Great answer, thank you so much! Do you also have an explanation for my follow-up question?
@mapf: You're welcome. I'm afraid, I'm also stumped by why (2), [2,], [2] and 2 , all produce the same result as (2,). But you can be sure that no harm can ever come to you if you strictly follow the (n,) notation for a 1d shape. Shapes are always supposed to be represented by tuples, and it is the presence of one or more commas that makes something a tuple -- not the presence of parentheses.
Incidentally, the doc page you've referred to in your post, also has an example, where they create a 1d sub-array by specifying just 4 instead of (4,). So, whoever wrote that page is probably aware of this flexibility. As I said, it is always safe to stick to the (n,) notation for a 1d shape.
I see, thank you so much for the insight. I didn't know about the (n, ) notation or that the comma makes the touple. Very interesting!

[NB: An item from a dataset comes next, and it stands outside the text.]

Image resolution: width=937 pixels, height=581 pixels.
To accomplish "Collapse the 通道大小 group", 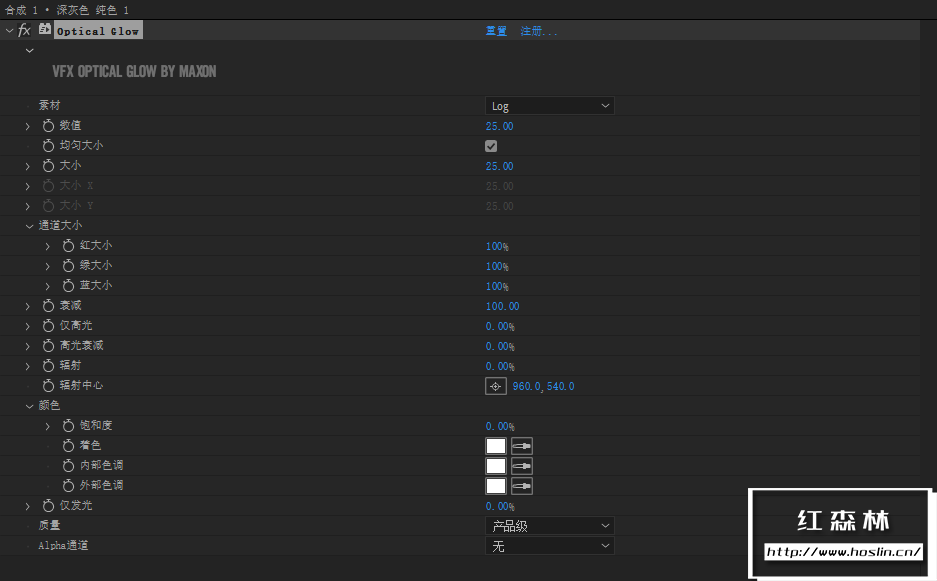I will pyautogui.click(x=28, y=224).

It also helps to recall that given any expression (sayx+y) enclosing the expression in parentheses, as in (x+y) is only helpful in enforcing operator precedence (you want the + to be performed first). The parentheses doesn't result in a tuple. If you wanted that to become a tuple with a single value, you'd be using ((x+y),), or, whenever dropping the outer parentheses doesn't result in syntactic ambiguity, you could also be using (x+y), (with a comma, but no outer parentheses).